Hélène et les voix russes. Le feuilleton fait un tabac en Russie. Doublé par deux acteurs seulement.

Un article de Libération qui date du 3 avril 1997, depuis Moscou et qui nous parle le doublage d'un épisode d'Hélène et les Garçons.

Moscou de notre correspondant

Comme la quasi-totalité des feuilletons étrangers passant à l'heure du créneau «âge tendre, fleur bleue et babouchka», Hélène et les garçons fait un tabac en Russie. Non pas en VO mais, comme les autres, en voix russe. «Hélène», c'est la voix de Marina, et «les garçons», celle de Vladimir. Et si Vladimir prête sa voix à tous les mignons du feuilleton, Marina prête la sienne à toutes les damoiselles. Ce n'est pas une bizarrerie, c'est une spécialité russe. A Moscou, la perspective d'un (télé)film français sous-titré en russe est à peu près aussi probable que celle d'un film de Jean-Luc Godard sous-titré en sanscrit. Quant au doublage tel qu'on le connaît , les Russes ne l'ignorent pas, mais dans l'économie de l'actuelle Russie il prend des allures de luxe hollywoodien. Marina Dougeva et Vladimir Guerassimov sont des acteurs, sortis respectivement en 1976 et 1973 d'une des grandes écoles d'acteurs moscovites. Ils ne sont donc plus ados et dans Hélène prêtent leur voix à des héros qui pourraient être leurs enfants. Marina a joué dans une cinquantaine de films, Vladimir a travaillé dans plusieurs théâtres et beaucoup tourné. Le cinéma russe faisant aujourd'hui ce qu'ils appellent pudiquement une «pause» (traduire: essayant de surnager), ils ont trouvé dans ce travail de traduction un gagne-pain qu'ils ne dédaignent nullement, car il exige une réelle vélocité. Sur la place de Moscou , ils font partie de la trentaine d'acteurs abonnés à cette tâche.
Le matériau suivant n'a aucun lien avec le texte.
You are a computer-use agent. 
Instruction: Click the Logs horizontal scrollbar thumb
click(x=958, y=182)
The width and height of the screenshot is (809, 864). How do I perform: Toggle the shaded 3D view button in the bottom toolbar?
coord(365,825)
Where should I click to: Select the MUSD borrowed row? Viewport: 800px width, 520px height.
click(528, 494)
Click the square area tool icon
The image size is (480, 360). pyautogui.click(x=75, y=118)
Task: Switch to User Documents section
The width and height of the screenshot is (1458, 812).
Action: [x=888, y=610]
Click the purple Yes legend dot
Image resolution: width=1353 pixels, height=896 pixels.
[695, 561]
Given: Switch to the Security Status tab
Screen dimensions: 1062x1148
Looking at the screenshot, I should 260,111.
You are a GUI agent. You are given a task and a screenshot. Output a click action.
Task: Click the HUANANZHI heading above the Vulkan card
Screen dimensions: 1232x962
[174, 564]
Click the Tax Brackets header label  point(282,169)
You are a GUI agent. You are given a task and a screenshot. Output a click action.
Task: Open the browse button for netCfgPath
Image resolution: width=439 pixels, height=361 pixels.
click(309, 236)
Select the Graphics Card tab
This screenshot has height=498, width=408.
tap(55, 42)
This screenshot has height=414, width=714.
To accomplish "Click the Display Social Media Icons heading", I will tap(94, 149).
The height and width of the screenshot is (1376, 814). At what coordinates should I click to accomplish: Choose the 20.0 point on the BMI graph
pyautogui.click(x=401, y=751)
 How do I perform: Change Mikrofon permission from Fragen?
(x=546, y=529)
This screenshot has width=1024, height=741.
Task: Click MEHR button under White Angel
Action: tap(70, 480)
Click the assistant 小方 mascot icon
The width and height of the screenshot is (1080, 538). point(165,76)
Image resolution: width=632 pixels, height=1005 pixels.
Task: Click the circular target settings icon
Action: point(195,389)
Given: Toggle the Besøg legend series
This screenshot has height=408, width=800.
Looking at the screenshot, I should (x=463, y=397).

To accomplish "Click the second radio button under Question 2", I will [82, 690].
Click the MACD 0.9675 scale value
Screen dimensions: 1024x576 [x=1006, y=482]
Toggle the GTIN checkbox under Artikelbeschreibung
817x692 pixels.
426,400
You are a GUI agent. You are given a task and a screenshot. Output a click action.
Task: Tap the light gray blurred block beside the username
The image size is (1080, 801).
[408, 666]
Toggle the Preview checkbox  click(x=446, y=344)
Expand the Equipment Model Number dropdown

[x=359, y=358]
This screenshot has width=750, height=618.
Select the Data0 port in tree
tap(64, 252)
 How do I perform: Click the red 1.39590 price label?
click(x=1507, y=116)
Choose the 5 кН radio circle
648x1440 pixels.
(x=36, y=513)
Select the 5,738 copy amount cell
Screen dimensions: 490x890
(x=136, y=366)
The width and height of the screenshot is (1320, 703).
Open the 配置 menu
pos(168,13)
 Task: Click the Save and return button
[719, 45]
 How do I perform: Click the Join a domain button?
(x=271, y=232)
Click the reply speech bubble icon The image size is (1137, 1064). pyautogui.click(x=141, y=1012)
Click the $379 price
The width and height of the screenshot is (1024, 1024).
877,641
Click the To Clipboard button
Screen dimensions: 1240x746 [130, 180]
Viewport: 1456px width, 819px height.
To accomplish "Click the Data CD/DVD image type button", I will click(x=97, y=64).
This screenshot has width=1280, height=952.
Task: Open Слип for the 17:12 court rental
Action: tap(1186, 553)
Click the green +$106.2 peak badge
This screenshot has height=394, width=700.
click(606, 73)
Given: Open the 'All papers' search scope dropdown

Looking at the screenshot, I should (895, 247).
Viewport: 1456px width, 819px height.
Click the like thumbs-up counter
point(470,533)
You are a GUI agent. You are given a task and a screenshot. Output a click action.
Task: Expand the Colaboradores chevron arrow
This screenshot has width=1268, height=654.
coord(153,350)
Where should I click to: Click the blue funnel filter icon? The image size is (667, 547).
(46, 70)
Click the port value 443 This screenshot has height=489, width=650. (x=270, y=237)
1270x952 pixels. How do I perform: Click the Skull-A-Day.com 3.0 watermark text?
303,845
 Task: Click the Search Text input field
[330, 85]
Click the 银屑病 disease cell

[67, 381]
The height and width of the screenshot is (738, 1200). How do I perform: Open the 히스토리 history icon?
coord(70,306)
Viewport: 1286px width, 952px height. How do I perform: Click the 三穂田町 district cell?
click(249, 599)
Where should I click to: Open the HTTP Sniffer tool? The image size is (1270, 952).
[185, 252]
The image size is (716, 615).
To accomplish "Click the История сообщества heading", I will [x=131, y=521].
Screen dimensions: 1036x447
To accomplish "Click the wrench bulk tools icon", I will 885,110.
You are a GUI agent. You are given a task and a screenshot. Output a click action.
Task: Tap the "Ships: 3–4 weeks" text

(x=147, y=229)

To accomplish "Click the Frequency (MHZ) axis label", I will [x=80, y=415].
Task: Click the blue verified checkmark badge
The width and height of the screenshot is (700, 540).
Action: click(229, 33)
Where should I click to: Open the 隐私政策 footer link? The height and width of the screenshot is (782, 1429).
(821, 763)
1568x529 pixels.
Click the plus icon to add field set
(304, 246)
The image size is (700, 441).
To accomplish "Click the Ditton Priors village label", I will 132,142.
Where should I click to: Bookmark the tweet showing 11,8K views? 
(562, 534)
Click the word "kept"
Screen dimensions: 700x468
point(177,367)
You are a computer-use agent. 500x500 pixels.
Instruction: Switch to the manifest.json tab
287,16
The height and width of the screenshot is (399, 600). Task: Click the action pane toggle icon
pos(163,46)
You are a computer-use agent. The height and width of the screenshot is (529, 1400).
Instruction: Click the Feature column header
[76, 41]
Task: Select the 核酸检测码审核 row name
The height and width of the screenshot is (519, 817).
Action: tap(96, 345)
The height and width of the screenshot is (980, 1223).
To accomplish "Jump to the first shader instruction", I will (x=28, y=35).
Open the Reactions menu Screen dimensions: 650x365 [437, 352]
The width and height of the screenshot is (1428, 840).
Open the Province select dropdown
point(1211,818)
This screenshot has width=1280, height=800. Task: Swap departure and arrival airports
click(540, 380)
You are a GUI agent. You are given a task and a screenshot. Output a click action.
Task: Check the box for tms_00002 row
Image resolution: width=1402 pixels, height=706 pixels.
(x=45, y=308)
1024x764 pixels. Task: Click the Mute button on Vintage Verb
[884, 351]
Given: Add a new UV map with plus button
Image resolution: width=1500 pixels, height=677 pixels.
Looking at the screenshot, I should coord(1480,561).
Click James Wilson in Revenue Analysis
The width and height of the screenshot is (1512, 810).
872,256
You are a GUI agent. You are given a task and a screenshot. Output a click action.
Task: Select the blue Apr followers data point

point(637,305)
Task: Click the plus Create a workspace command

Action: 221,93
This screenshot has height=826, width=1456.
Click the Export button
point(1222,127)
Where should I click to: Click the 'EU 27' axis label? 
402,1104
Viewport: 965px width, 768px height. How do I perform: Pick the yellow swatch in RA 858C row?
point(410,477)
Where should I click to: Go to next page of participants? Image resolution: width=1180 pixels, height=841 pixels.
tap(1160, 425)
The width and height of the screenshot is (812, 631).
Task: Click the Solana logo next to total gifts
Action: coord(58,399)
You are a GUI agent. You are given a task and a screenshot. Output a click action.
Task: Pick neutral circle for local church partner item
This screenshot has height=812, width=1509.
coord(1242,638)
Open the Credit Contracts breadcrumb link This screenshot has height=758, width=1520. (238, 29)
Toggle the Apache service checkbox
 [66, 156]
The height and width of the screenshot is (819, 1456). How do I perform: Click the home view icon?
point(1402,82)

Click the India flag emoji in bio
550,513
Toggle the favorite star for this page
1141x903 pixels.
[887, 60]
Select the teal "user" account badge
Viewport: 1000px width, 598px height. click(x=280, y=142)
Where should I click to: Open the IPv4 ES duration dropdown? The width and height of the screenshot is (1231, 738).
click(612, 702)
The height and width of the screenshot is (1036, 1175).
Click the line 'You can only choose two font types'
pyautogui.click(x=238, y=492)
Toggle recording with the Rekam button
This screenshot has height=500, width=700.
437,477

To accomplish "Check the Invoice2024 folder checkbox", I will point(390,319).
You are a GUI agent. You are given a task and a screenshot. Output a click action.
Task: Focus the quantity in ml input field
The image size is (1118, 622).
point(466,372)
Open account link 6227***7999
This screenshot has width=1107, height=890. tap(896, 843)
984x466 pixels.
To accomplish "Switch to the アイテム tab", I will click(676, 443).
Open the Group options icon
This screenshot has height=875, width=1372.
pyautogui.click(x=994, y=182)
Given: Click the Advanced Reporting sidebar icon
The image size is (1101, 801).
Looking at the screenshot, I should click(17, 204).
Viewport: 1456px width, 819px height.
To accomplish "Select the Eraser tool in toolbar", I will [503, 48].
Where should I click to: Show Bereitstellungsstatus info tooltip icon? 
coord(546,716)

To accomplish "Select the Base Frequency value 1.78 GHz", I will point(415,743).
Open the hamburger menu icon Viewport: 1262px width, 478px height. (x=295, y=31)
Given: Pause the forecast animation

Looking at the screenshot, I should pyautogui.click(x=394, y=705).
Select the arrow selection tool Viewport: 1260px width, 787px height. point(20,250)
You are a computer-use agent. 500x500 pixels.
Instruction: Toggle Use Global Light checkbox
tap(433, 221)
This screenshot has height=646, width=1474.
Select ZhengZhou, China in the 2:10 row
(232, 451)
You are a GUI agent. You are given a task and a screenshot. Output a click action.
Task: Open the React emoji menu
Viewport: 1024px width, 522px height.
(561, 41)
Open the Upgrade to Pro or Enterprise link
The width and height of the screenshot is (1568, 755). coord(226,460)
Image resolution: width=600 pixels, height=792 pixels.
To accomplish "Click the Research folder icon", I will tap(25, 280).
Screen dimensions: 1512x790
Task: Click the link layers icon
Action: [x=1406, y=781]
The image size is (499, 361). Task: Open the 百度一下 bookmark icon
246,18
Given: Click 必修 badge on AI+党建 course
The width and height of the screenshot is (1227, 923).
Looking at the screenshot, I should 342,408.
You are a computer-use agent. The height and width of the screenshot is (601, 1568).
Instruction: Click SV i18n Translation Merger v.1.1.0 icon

«J'ai commencé avec Hélène et les garçons, se souvient Marina, c'était un peu paniquant, car ça parle tout le temps. Au départ, on bouclait deux épisodes par jour et, à la fin, on arrivait à en faire quotidiennement douze, soit six heures d'émissions.» Et comme les acteurs sont payés au temps d'antenne (pour Hélène, 20 à 30 dollars ­ entre 100 et 150 francs ­ par épisode de trente minutes), plus vite ils vont, plus rapidement ils peuvent passer à un autre feuilleton et plus ils gagnent.

Aucun prompteur, mais un pupitre où chacun des deux acteurs lit le texte, et, devant, le film projeté sur un écran. Et c'est parti. Quand ils le peuvent, ils visionnent les épisodes avant et jettent un coup d'oeil sur le texte préparé par une traductrice. Mais il leur arrive régulièrement de découvrir images et texte au moment de la séance d'enregistrement. Que fait l'acteur-traducteur? Lit-il simplement le texte de chacun des rôles? Joue-t-il chaque personnage? «Plus le téléspectateur oublie l'acteur que je suis, mieux c'est», explique Vladimir. «Il faut essayer d'être dans le ton de chaque personnage sans pour autant imiter la voix des acteurs, qu'il soit jeune ou vieux, nous devons rester neutres», ajoute-t-il, faisant du Roland Barthes sans le savoir. D'un côté, l'acteur s'annule en tant que tel (il ne joue pas); de l'autre, il est une sorte d'acteur Protée (il est tous les garçons, elle est toutes les filles), qui passe sans cesse d'un personnage à l'autre.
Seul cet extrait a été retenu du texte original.